3 Kernault est la plus importante seigneurie de la paroisse de Mellac ; elle appartenait au beau-père de Jan de Coetnours, Jean Le Veer, qualifié dans la déclaration précitée de sa fille de 1681, à la fois de « noble homme » et « d’écuier ». Ce même document mentionne que la juridiction de cette seigneurie « a cessé d’exercer puis les soixante ans ou environ ».
4 Tout comme un représentant de la famille Gourouc, cette famille étant, comme les Coetnours, originaire de l’Ile de Groix.
5 ADF 9B111- 17 octobre 1662- 3e enquête civile (texte et transcription partielle en ligne sur le site de la SAHPL).
6 Ainsi en octobre 1633, Guillaume de Coetnours et François Loheac sont appréciateurs des grains et qualifiés d’ « honorables gens », (ADF 9B170 – 2 octobre 1633). En juin 1657, Regnault de Coetnours est qualifié de « marchand de Quimperlé » (ADF 9B55– vente de 100 tonneaux de « grosse avoine de Clouhal » par Regnault de Couetnours et Gme Aumont «marchands de Quimperlé »). En 1658, Guillemette de Coetnours et Gildas le Gouzronc organisent un festin de noces au port de Douelan : « Jacques Lozechmeur dit … (que) ladicte dame Gourlaouen deffanderesse fust mariée en premiere nopces il y a plus de trante et deux ans de cinq ou six mois & en estre bien certain daultant quil estoit presant a la nopce quy fust cellebrée par missire Pierre Gourlaouen curé lors de ladicte paroisse dans la chapelle de St Gutierne… au prieuré de Doueslan & ensuilte assista avecq les autres convives au festin quy se fist au hauvre de Doueslan chez Gildas Le Gouzronc lesné & Guillemette de Couetnours… » ( ADF 9B109 – enquête civile du 8 juillet 1658). En 1653, Louis de Coetnours est simple sergent de Sainte Croix (ADF 9B107 12 août 1653. – voir également ADF 9B111 -17 avril 1665, & ADF 9B57 –octobre 1657). En 1670, René de Couetnours, sieur de Kermeer, est qualifié de « marchand » (ADF 9B112 -11 novembre 1670 – voir également : ADF 9B214 18 novembre 1686). En 1671, Catherine de Coetnours vend du vin (ADF 9B94 8 juin 1671 - registre du bureau des devoirs)…etc
7 Paul Devolant (1722): « receuil d’arrest rendus au Parlement de Bretagne… » = « Quoique des Nobles ayent exercé le commerce de père en fils pendant plusieurs générations, ou ayent été de quelques Arts ou Métiers pendant les 100 ou 200 ans derniers, ou pendant quelque temps que ce soit, cela ne détruit point le principe de leur Noblesse, laquelle demeure seulement suspendue pendant ce temps là. En quittant ce commerce ou emplois, ils reprennent leur Noblesse privilège d’icelle, sans avoir besoin de Lettres de réhabilitation, la Noblesse ne se perdant jamais. »

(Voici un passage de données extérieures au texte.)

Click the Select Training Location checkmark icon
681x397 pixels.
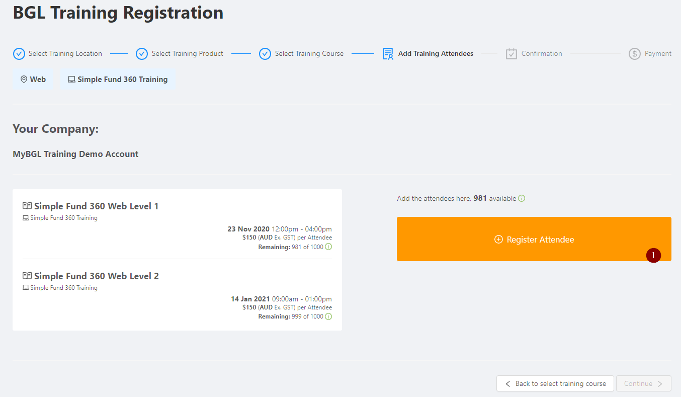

8 Voir ADF 9B281 – 10 novembre 1673 - liste des personnes ayant pris la qualité de chevalier ou d’écuier : « Charles Auffret greffier de la cour royalle de Quimperlé obéissant à larrest de la chambre souveraine establie par le Roy pour la réformation de la noblesse de ceste province de Bretaigne dabté du 7e octobre dernier, publié en laudiance de ladicte Cour de Quimperlé le 31e dudict mois, fournit le présant extrait a monsieur le procureur du Roj de ladicte Cour des personnes qui ont pris les quallités de chevallier et descuier au greffe de ladicte Cour, depuis son precedant extrait par lui deslivré audict sieur procureur du Roj le 28e 7bre 1668.
Par acte de remboursement du 18e 8bre 1668, entre …. Jan de Couetnours Sr du Grannec a prins la quallité descuier …. ».
9 Ce blason a été publié dans cette revue : SAHPL Bulletin 2012- Aude Dhailly : « Qui possédait les terres sous l’Ancien Régime à Riantec ? ».